取り組む課題 —
(1) B型肝炎ウイルスに関する記事によると、HBV感染細胞でのウイルス増殖抑制に関わっていると発見されたインターフェロン誘導性タンパク質は何か。
(2) B型肝炎ウイルスに関する記事のうち、「HBV増殖抑制に重要なIFN誘導性タンパク質とそのメカニズムは?」から始まり「ルス療法が待ち望まれている。」で終わる部分を一字一句違えずに書き写せ。
(3) B型肝炎ウイルスに関する記事を、途切れたところから引き継いで書き進めよ。

提示本文 —
HBV増殖抑制に重要なIFN誘導性タンパク質とそのメカニズムは?
横浜市立大学は1月28日、B型肝炎ウイルス(HBV)感染細胞におけるウイルスの増殖抑制に、インターフェロン誘導性タンパク質であるガレクチン-9(GAL9)が関わっていることを発見したと発表した。この研究は、同大大学院医学研究科微生物学の梁明秀教授、宮川敬准教授らの研究グループが、国立感染症研究所、国立国際医療研究センター研究所などとの共同研究として行ったもの。研究成果は、「Nature Communications」に掲載されている。
画像はリリースより(詳細は▼関連リンクからご確認ください)
世界保健機関の報告によると、世界中で約20億人がHBVに感染していると推計されており、そのうち2億4,000万人以上が肝硬変や肝細胞がんに進行するリスクのある慢性B型肝炎に罹患している。現在、慢性B型肝炎に対する核酸アナログ製剤による治療法は、肝硬変や肝細胞がんへの進行を防ぐことを目的としており、HBVそのものを排除することは難しいとされている。また、核酸アナログ製剤による治療が長期におよぶと副作用のリスクが高くなるとともに、薬剤耐性ウイルスが出現し、治療の失敗と病気の進行につながる可能性がある。したがって、これらの課題を克服した新たな抗ウイルス療法が待ち望まれている。

検討用記録 —

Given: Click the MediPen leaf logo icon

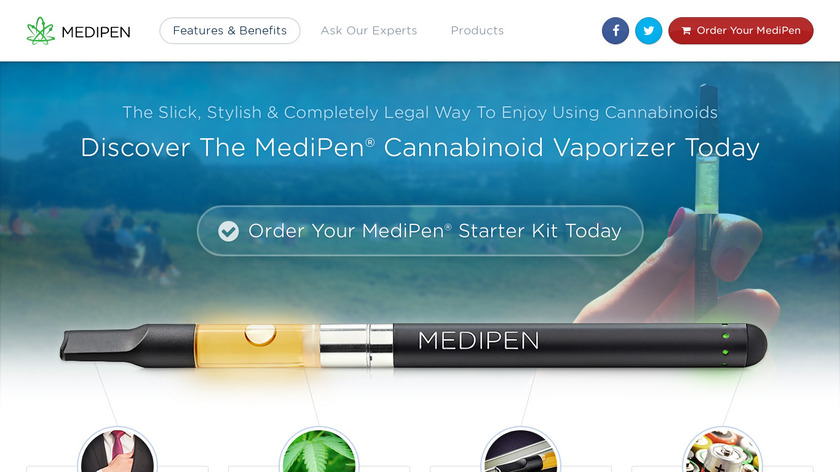Looking at the screenshot, I should (41, 31).
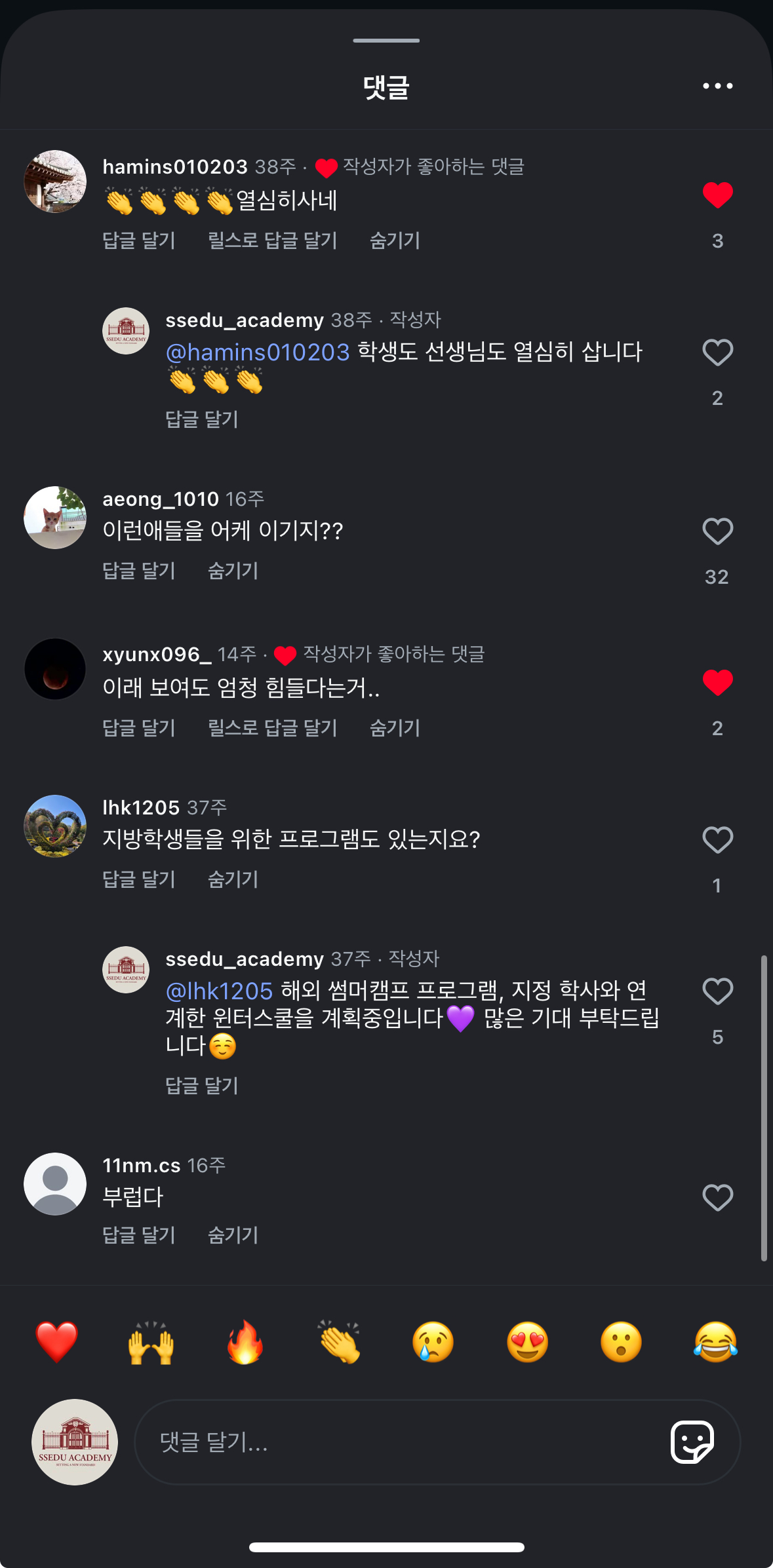Screen dimensions: 773x1568
Task: Send the laughing tears emoji reaction
Action: point(715,1341)
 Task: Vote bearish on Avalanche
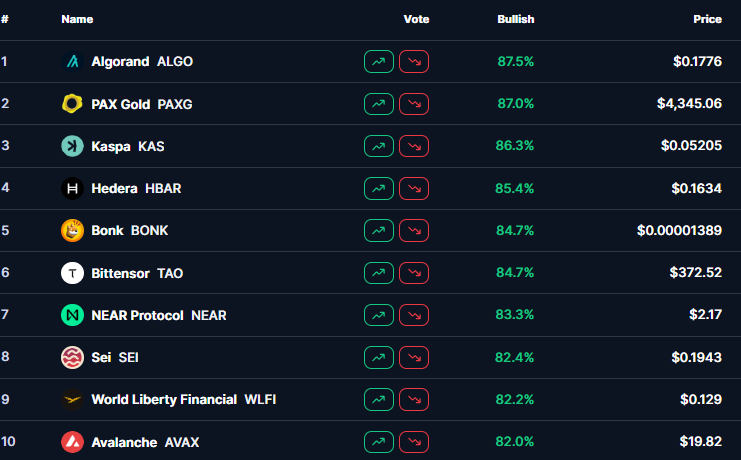click(x=414, y=441)
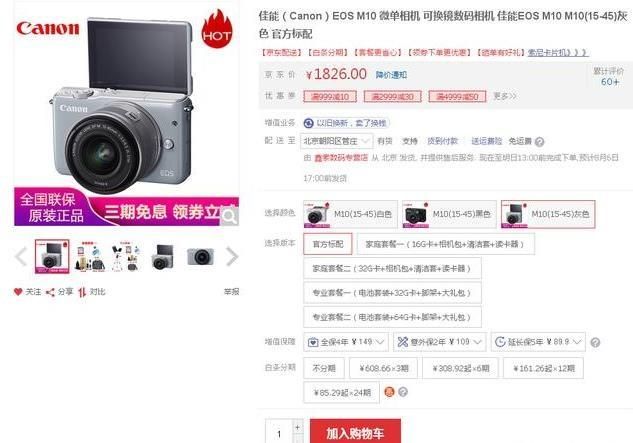
Task: Select the ¥608.66×3期 installment plan
Action: click(384, 368)
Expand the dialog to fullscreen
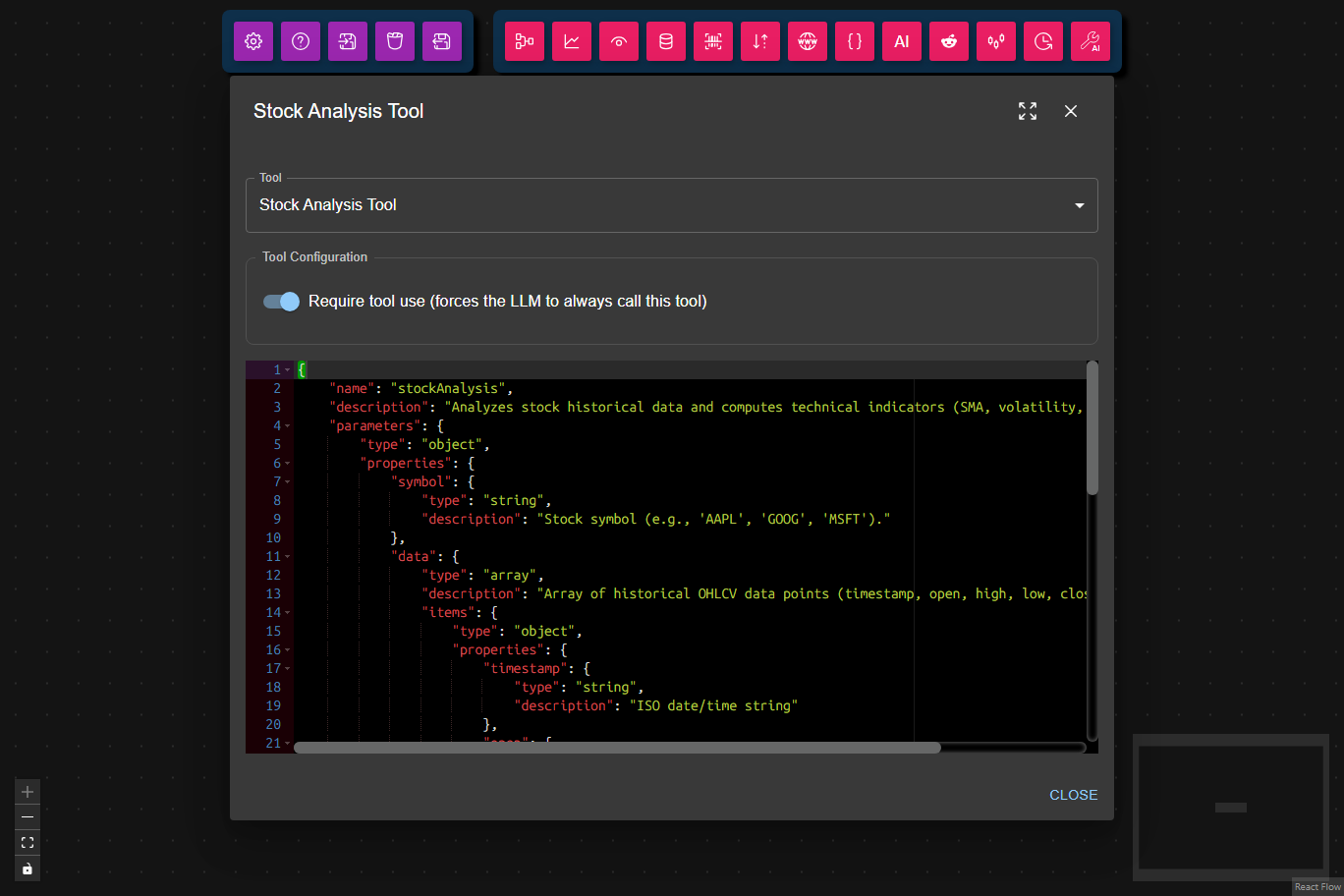This screenshot has height=896, width=1344. pos(1027,111)
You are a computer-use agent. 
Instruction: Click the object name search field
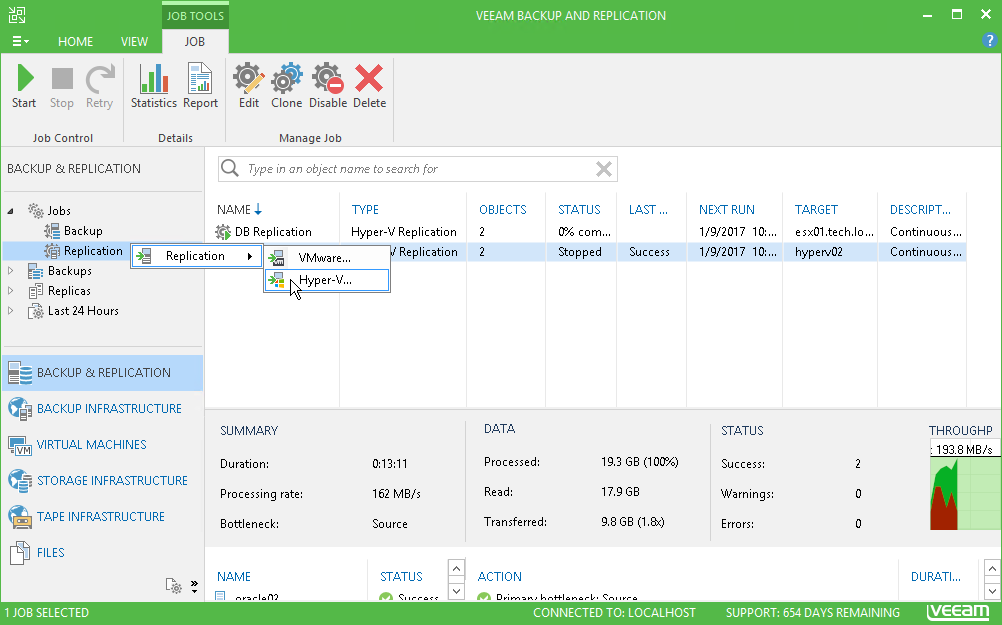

想定解答 —
(1) ガレクチン-9(GAL9)

(2)
HBV増殖抑制に重要なIFN誘導性タンパク質とそのメカニズムは?
横浜市立大学は1月28日、B型肝炎ウイルス(HBV)感染細胞におけるウイルスの増殖抑制に、インターフェロン誘導性タンパク質であるガレクチン-9(GAL9)が関わっていることを発見したと発表した。この研究は、同大大学院医学研究科微生物学の梁明秀教授、宮川敬准教授らの研究グループが、国立感染症研究所、国立国際医療研究センター研究所などとの共同研究として行ったもの。研究成果は、「Nature Communications」に掲載されている。
画像はリリースより(詳細は▼関連リンクからご確認ください)
世界保健機関の報告によると、世界中で約20億人がHBVに感染していると推計されており、そのうち2億4,000万人以上が肝硬変や肝細胞がんに進行するリスクのある慢性B型肝炎に罹患している。現在、慢性B型肝炎に対する核酸アナログ製剤による治療法は、肝硬変や肝細胞がんへの進行を防ぐことを目的としており、HBVそのものを排除することは難しいとされている。また、核酸アナログ製剤による治療が長期におよぶと副作用のリスクが高くなるとともに、薬剤耐性ウイルスが出現し、治療の失敗と病気の進行につながる可能性がある。したがって、これらの課題を克服した新たな抗ウイルス療法が待ち望まれている。

(3)
慢性B型肝炎の治療法の一つが、インターフェロン投与(IFN療法)だ。ウイルス増殖抑制効果が強く、免疫を活性化する作用もあるため、古くから慢性B型肝炎の治療に使われてきた。しかしIFNによるウイルス抑制のメカニズムについては十分に解明されていなかった。そこで研究グループは、HBV増殖抑制に重要な役割を果たすIFN誘導性タンパク質の同定とそのメカニズムの解明に挑んだ。
肝細胞のGAL9によりオートファジーが誘導され、HBVタンパク質が分解されていた
ヒト肝細胞においてI型IFNによって特異的に発現が誘導される130のインターフェロン刺激遺伝子(Interferon Stimulatory genes:ISG、ここでは「hepato-ISG」と呼ぶ)のcDNAライブラリーを作製し、生物発光共鳴エネルギー伝達法(BRET法)を用いて、HBVのコアタンパク質(HBc)と結合する遺伝子産物をスクリーニングした。その結果、10種類のhepato-ISGタンパク質がHBcと相互作用し、そのうち、ガレクチン-9(以下、GAL9)と呼ばれるタンパク質がHBVの放出を著しく減少させることがわかった。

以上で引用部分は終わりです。